*** Opening PROVIDED RECORDS ***
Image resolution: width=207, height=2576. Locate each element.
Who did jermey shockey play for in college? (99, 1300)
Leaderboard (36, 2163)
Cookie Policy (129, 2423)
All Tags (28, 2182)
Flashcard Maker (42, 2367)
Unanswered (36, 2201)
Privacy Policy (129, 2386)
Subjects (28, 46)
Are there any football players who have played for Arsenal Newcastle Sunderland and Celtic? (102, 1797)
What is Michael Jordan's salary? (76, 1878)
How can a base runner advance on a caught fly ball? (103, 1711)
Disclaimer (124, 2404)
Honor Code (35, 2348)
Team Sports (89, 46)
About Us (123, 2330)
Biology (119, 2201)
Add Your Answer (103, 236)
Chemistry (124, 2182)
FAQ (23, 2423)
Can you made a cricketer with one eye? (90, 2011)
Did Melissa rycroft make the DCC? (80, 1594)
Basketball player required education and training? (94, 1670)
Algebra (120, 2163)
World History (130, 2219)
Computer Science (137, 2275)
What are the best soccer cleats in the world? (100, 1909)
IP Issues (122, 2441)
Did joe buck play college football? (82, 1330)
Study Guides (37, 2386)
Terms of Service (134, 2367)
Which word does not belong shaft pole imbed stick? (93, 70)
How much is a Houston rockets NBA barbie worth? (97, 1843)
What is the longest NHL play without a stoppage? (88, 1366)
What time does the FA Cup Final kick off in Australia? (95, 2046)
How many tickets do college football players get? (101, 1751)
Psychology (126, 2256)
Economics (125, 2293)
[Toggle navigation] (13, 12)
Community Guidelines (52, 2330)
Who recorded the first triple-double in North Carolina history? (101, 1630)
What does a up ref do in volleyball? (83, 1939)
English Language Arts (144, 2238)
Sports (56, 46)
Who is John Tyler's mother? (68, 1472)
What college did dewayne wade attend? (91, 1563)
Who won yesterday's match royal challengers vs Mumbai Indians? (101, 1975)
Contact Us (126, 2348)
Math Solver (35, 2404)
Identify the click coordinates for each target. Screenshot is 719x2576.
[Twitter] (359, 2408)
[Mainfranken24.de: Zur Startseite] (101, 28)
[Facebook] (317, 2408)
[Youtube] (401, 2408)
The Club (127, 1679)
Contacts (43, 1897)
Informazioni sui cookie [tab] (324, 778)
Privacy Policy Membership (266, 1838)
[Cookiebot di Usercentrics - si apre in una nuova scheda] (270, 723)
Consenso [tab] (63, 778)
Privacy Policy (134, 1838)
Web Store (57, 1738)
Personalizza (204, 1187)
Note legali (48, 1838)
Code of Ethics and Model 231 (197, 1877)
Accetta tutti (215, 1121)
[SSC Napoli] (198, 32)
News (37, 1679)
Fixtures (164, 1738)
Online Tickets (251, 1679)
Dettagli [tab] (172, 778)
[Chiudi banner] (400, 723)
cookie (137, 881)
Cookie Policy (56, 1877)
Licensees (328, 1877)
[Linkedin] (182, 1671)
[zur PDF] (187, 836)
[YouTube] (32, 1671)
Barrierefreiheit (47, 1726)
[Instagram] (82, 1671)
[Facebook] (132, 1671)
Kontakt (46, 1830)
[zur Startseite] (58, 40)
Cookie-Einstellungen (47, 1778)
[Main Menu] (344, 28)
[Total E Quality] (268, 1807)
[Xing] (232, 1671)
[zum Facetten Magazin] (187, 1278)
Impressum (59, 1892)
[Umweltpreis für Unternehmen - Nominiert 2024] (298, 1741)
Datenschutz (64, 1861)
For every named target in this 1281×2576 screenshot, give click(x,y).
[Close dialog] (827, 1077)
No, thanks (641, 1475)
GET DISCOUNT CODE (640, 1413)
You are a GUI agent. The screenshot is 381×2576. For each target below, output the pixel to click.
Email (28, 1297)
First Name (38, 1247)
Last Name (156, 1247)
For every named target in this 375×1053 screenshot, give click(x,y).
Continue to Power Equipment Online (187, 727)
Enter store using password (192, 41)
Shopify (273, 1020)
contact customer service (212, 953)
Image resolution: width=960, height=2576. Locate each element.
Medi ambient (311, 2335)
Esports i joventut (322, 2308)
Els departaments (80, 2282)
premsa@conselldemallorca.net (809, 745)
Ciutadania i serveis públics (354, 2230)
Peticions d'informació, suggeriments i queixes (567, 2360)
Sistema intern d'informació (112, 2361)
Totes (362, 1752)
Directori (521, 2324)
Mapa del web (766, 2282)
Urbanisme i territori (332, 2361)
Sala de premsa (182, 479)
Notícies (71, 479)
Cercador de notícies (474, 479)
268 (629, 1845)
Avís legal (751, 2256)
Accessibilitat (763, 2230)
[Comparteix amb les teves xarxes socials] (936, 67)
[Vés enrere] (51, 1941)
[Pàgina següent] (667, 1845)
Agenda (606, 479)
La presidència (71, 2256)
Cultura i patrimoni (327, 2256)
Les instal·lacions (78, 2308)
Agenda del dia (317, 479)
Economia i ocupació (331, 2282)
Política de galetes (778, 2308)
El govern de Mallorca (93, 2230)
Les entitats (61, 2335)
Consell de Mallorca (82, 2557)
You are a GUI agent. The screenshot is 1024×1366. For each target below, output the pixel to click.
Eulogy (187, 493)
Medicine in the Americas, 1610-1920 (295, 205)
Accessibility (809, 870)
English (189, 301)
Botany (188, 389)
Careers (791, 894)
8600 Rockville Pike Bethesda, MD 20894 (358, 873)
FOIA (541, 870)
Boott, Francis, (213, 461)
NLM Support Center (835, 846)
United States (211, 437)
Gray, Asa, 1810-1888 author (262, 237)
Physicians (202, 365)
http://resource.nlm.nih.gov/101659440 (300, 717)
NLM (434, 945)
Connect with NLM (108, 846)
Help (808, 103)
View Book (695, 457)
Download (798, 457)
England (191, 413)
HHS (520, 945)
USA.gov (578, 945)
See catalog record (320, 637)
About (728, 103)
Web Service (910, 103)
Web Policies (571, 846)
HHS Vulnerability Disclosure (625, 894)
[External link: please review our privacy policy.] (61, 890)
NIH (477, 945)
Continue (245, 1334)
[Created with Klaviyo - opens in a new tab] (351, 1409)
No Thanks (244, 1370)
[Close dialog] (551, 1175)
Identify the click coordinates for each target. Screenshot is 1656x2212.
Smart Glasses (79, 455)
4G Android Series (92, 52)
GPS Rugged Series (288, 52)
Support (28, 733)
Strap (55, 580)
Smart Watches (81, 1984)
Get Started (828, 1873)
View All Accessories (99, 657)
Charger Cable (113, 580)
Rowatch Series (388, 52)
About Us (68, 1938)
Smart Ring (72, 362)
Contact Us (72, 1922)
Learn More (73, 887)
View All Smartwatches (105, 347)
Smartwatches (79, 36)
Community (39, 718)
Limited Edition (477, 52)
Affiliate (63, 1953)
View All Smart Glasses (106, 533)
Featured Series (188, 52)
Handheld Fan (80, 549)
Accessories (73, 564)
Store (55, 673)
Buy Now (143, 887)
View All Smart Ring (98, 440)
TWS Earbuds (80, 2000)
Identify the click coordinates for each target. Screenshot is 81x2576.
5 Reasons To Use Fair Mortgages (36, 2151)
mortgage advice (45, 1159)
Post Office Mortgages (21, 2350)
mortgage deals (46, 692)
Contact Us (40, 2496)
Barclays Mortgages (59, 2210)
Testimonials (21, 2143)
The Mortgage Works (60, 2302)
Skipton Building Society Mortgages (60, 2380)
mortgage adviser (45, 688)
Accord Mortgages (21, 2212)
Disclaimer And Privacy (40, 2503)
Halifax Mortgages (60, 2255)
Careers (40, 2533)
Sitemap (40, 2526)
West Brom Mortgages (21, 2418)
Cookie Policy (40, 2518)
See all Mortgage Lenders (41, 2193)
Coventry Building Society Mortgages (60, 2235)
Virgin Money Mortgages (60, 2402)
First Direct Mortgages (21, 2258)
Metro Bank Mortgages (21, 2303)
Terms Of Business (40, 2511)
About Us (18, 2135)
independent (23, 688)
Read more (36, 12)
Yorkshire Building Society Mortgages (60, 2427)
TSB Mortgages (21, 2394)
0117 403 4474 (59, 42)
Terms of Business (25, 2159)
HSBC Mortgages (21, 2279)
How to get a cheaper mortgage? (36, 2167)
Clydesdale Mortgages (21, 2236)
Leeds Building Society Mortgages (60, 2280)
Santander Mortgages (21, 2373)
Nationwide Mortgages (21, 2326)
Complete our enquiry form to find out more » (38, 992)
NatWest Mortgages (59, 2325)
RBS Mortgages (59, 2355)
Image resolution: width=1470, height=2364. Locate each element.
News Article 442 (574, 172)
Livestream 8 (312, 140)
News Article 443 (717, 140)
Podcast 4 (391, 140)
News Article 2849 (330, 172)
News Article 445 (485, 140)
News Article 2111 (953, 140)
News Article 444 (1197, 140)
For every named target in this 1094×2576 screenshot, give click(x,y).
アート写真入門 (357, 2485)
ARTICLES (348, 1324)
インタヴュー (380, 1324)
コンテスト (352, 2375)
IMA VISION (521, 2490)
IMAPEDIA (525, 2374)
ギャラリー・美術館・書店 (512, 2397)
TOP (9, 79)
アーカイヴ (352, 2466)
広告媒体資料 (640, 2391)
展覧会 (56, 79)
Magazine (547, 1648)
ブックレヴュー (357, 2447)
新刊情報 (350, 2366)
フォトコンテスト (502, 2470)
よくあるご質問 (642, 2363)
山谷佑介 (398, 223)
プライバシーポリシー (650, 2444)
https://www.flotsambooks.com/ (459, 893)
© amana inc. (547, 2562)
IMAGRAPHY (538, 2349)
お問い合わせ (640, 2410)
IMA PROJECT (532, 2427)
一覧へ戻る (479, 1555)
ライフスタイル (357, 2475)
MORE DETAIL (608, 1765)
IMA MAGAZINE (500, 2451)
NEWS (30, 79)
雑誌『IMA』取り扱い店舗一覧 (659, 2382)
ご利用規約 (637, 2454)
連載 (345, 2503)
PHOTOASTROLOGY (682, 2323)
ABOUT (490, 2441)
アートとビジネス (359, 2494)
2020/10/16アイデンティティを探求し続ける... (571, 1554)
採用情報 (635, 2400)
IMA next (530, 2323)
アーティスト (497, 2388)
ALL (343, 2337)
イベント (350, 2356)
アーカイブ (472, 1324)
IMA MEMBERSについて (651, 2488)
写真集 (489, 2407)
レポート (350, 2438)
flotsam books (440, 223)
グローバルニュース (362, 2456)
*** Closing PROVIDED RECORDS ***
> _ABOUT THIS EXERCISE_: The answer consists of the lines above that include the word "below", each copied exactly.

> _WRITTEN SOLUTION_:
You are a GUI agent. The screenshot is 381×2576. For each target below, output the pixel to click.
You are a GUI agent. The screenshot is 1024×1366. For each target below, output the pixel to click.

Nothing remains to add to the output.